In a sense, Peep! is a show which doesn’t need a critic. Up front, it concedes the point: it’s bad.
From the start, master of ceremonies Bucky Sidewinder, a guy who looks like a grown-up corpulent Eddie Munster in a tux, rags on the show (“It’s an all new Peep. Whoop-de-damn-do.”), the audience (“suckers”), and the, um, talent (“This next number should be a special treat for you. None of us are in it.”).
The problem is, he’s right. Peep isn’t one of those faux-bad-but-really-underneath-it’s-damn-good shows. At best, it’s a genuinely mediocre work. Ringmaster Lissa Brennan’s troupe have brought back a series of old jokes, comedy situations–and stereotypes. Unfortunately they haven’t brought back a lot of old characters to play them.
The initial premise for the series was intriguing: a vaudeville/burlesque troupe flash-frozen in 1937 unthaws in 2002 and starts doing the same old numbers again. With modern culture clearly outstripping most moral definitions from that period, time-warped skin-trade performers would likely have to substantially readjust their perceived boundary lines of propriety–conceivably, well beyond their comfort level.
The element of sexual naïvete could thus be improbably reintroduced, in a burlesque show of all places. A woman on stage could indulge in moves she believes to be risqué, not realizing they’re pedestrian now. Another could find a move she’d never make on stage in 1937 turns out to be the erotic minimum bid in 2002. Such cultural schisms could fuel some potentially volatile live theater.

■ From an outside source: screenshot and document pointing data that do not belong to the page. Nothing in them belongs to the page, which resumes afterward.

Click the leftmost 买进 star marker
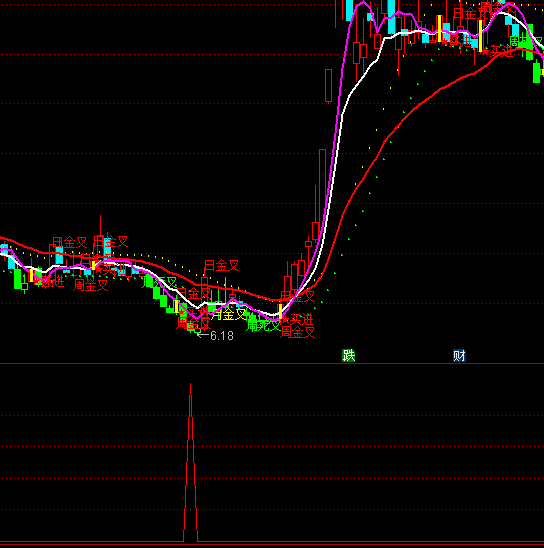This screenshot has height=548, width=544. (x=37, y=281)
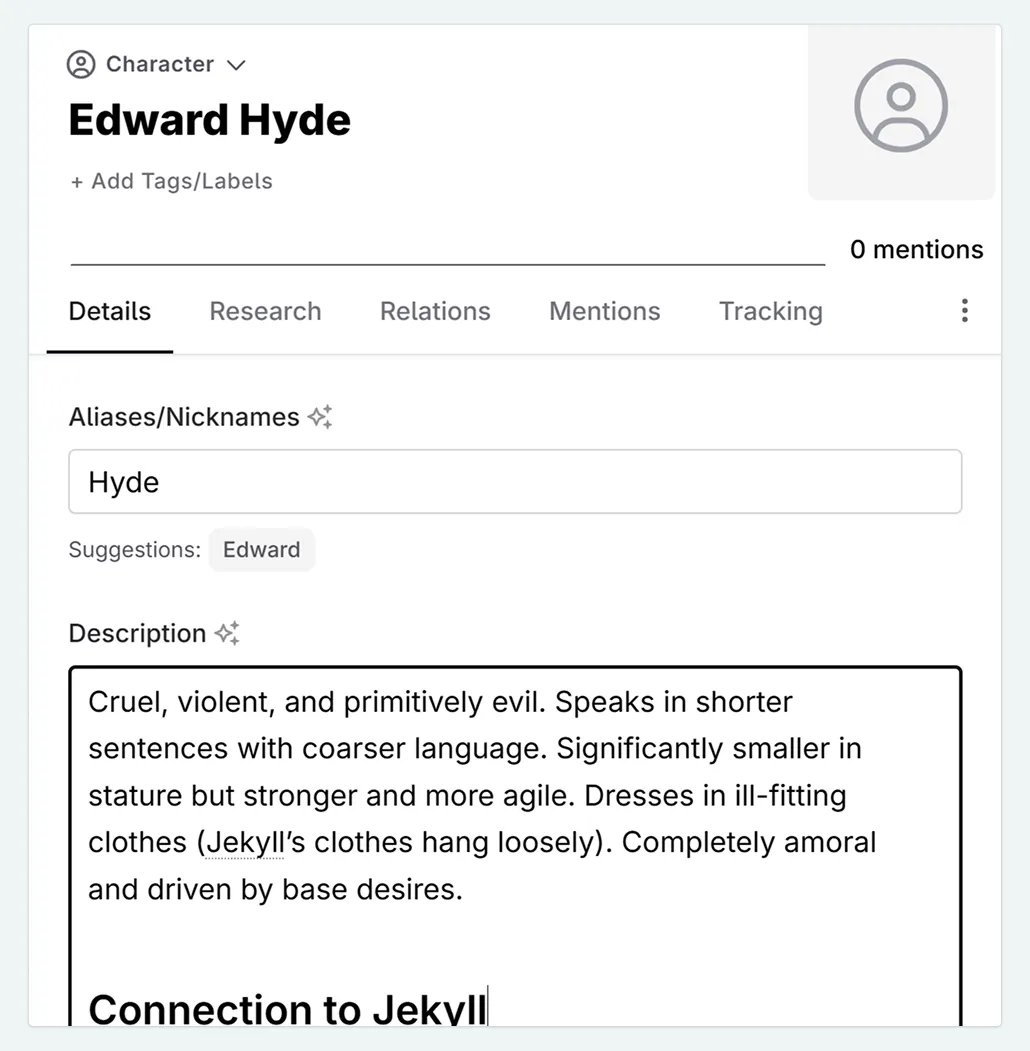The image size is (1030, 1051).
Task: Click the person icon beside the Character label
Action: tap(82, 63)
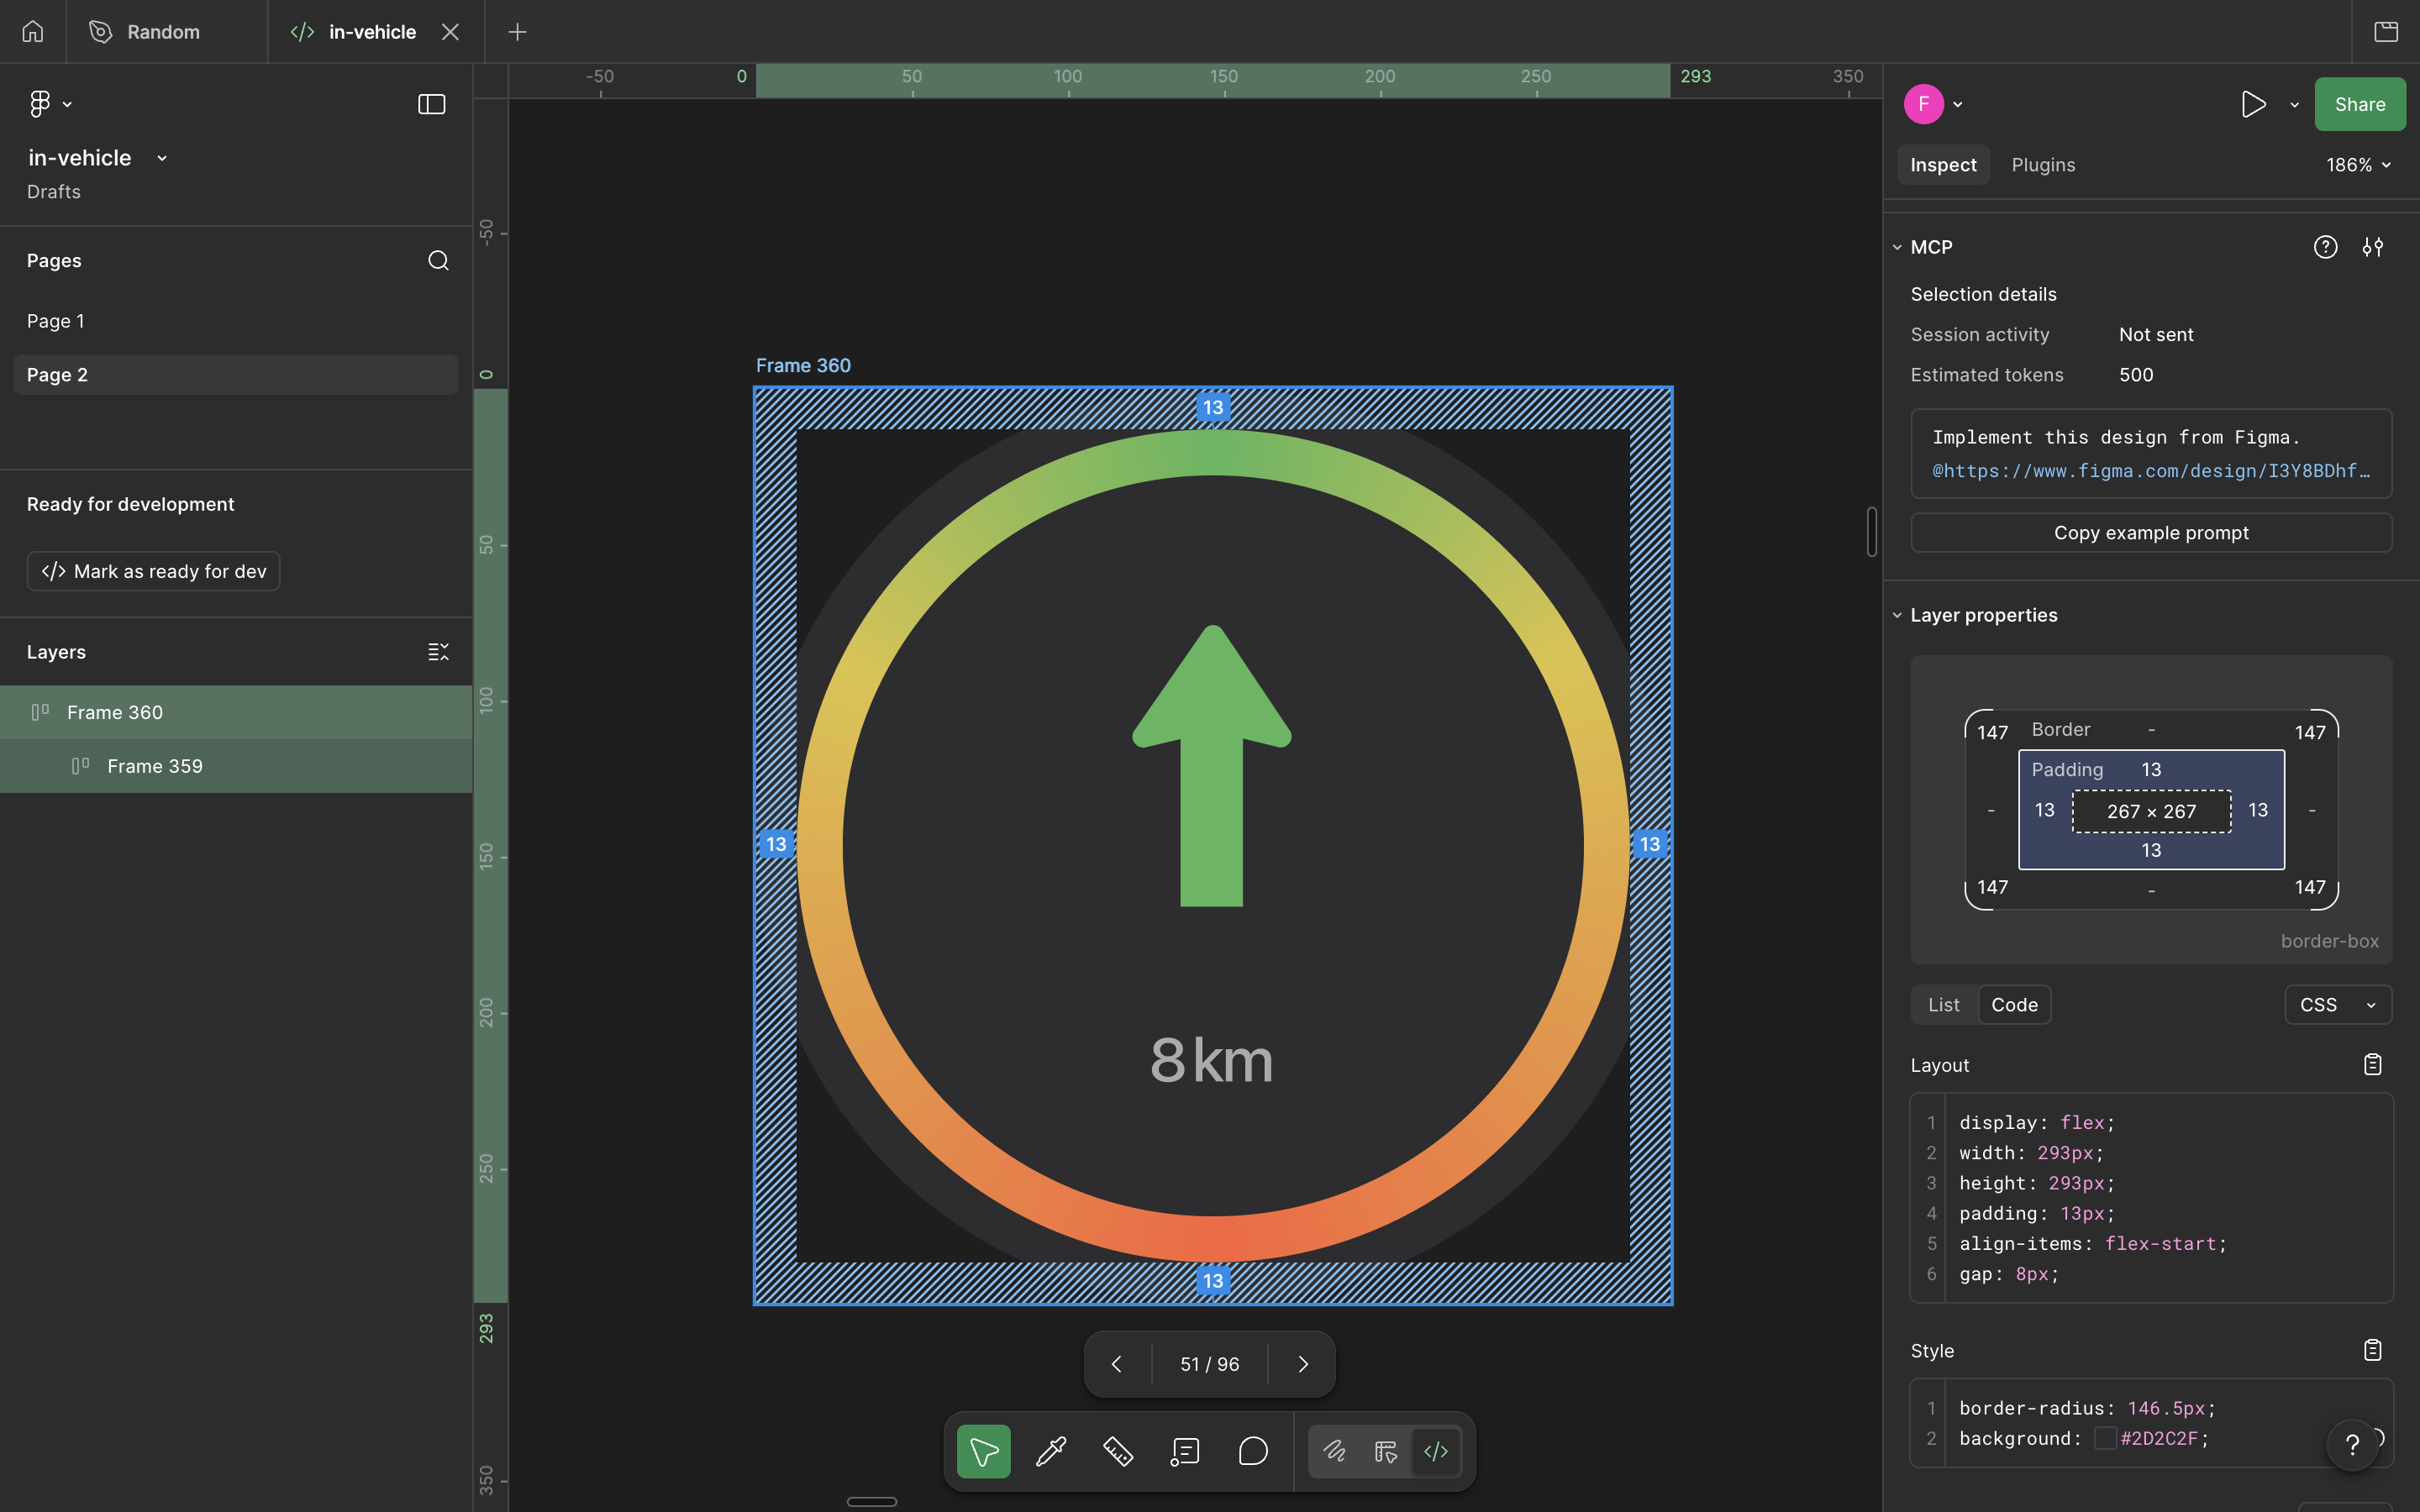Open search in the Pages panel
The height and width of the screenshot is (1512, 2420).
click(x=438, y=260)
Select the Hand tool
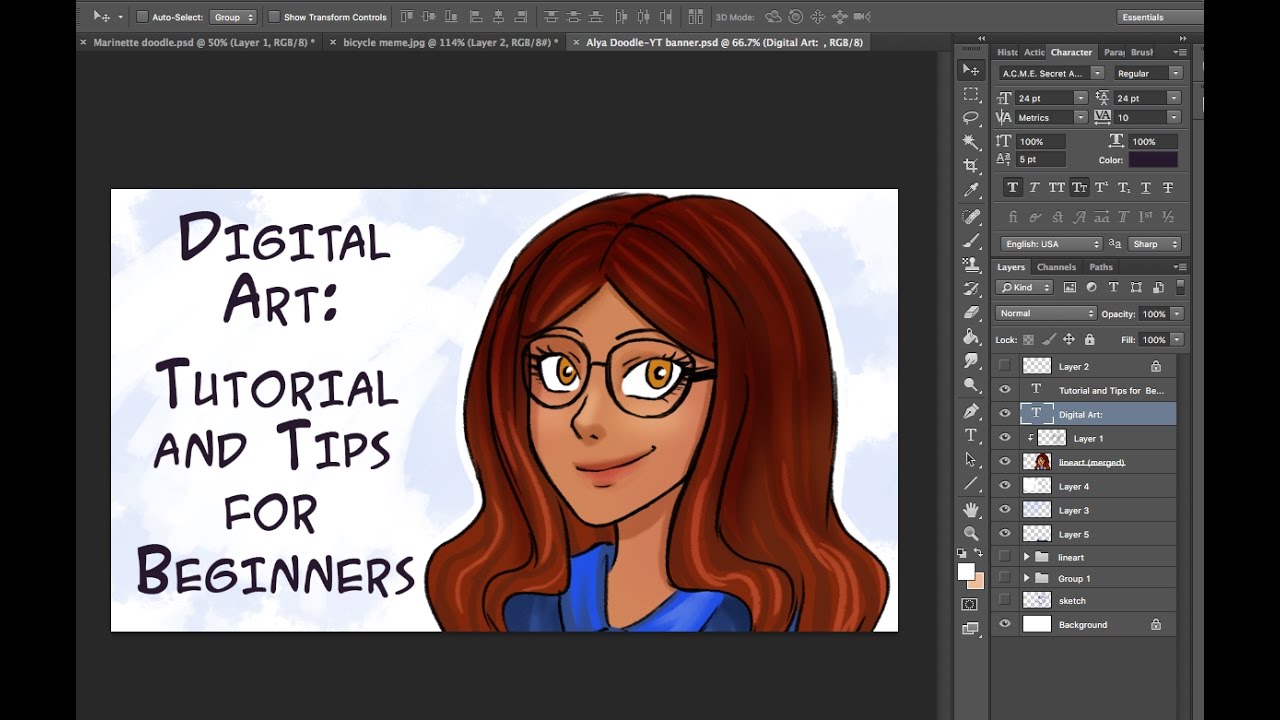This screenshot has width=1280, height=720. pos(970,509)
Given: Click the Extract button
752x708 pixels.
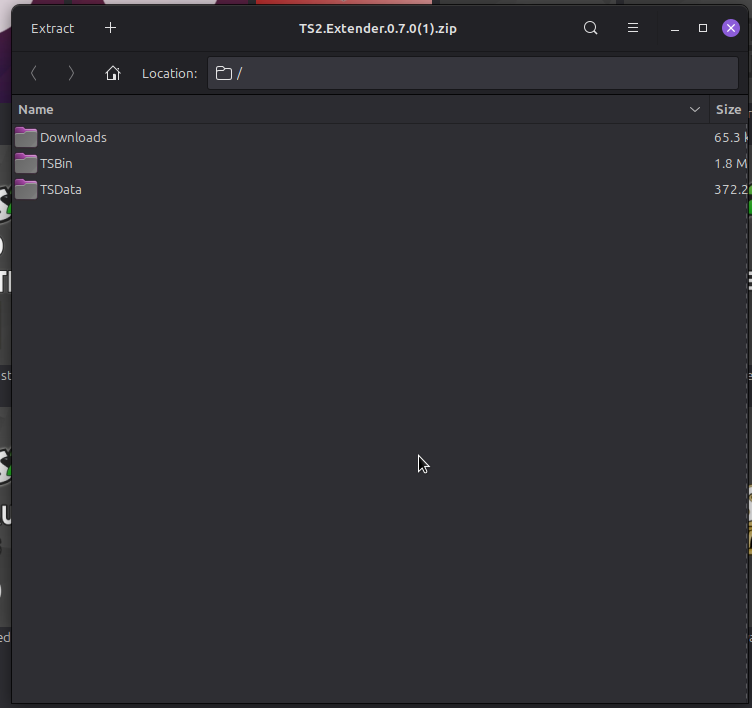Looking at the screenshot, I should coord(53,28).
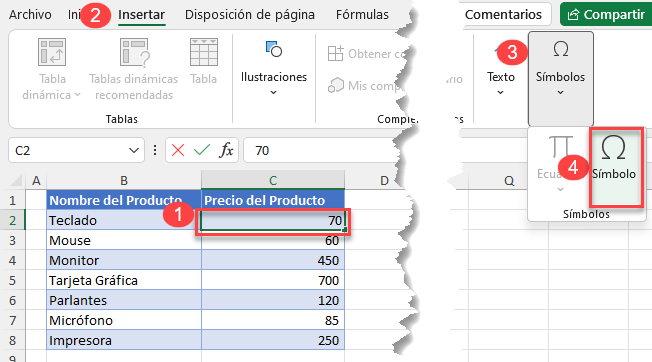Image resolution: width=652 pixels, height=362 pixels.
Task: Choose the Símbolo omega button
Action: (614, 160)

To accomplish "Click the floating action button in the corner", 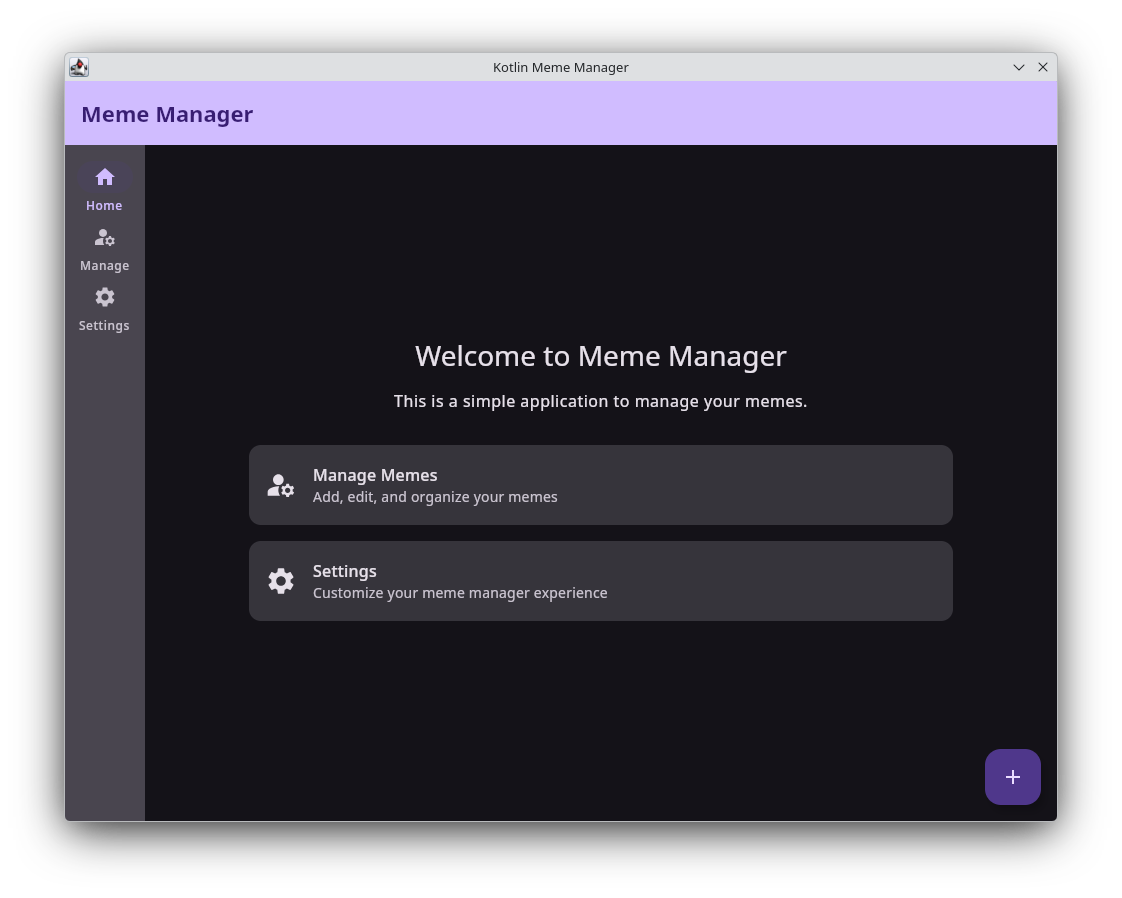I will point(1012,777).
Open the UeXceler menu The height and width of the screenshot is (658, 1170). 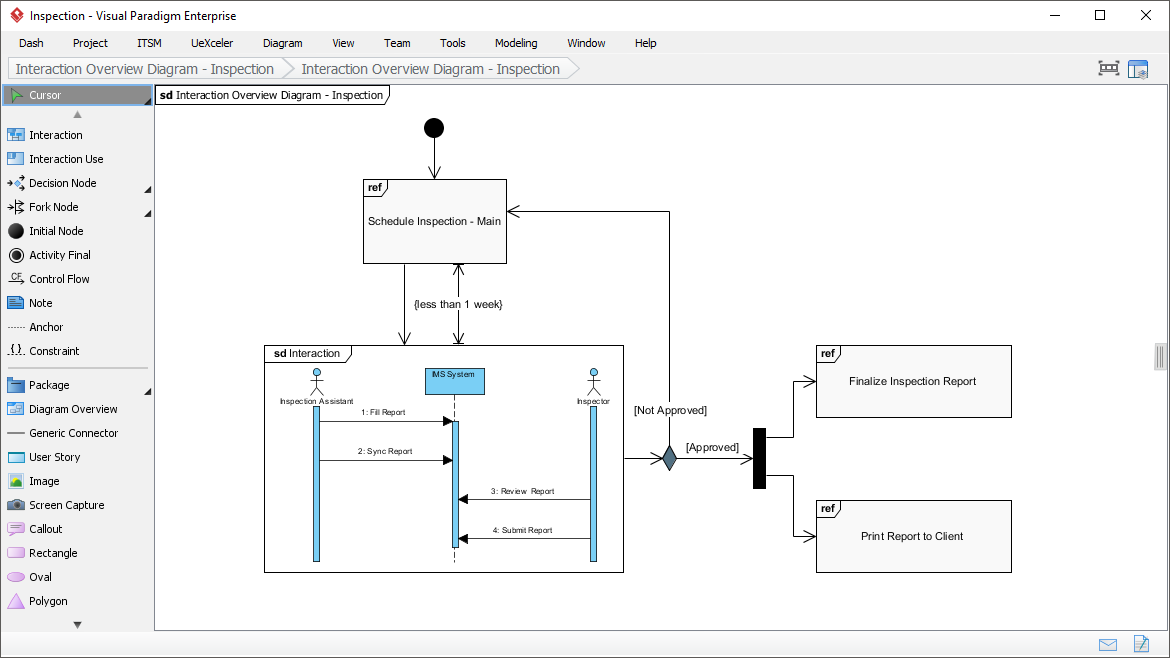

Here, though, the name of the game is flimsy little characters in equally flimsy little comedy sketches. As it turns, these both are much more frequently displayed than the flimsy little costumes traditionally associated with the theater of the skin.
But I will confess it took a stronger soul than mine to resist the barrage of abysmal one-liners this crew dishes out. A “Reform School Girls” sketch devolved into a collection of hair jokes (What do you call a case of gross ignorance? 144 blondes!), which had the audience groaning, though not necessarily in sympathy. But Sidewinder’s gags still went on far too long. And if any show in this region needed a permanent rim shot provider, Peep does.
In any case, the brightest spots here are the musical ones. Regional percussionist and avant-garde showman Ken Ray Wilemon slummed through with seven minutes of sweetly ambient techno-voodoo jive. At full distortion, an optimistically named Hellion’s amplified harp would have fit in pretty well with John Cale and Moe Tucker back in the day, but poor miking lost most of her apparently suggestive lyrics.
Still, sketches like “Jack and Mildred Get Educated” revisit the underlying coercion of such 1950s staples as The Honeymooners, as an authoritative husband orders a bubble-brained wife to stay home and do housework instead of go to night school. Such a premise in these times elicits several responses. Amusement is usually not one of them.
Which makes Peep not much of a burlesque, not much of a theater piece and not that much of anything else. Instead, we see the puzzling spectacle of a group of more or less normally uptight 20-and-30somethings poorly faking decadence and jade. Far too cautiously, they tiptoe around the old unhallowed structures of public sexual performance; playing dress-up for a moment in harlots’ costumes, perhaps, but lacking the interest or desire to truly embody the thing itself. Such, we’re reminded, is the challenge an actor always faces. If they’re acting.
In the immoral words of Gunilla Knutson, take it off. Take it all off.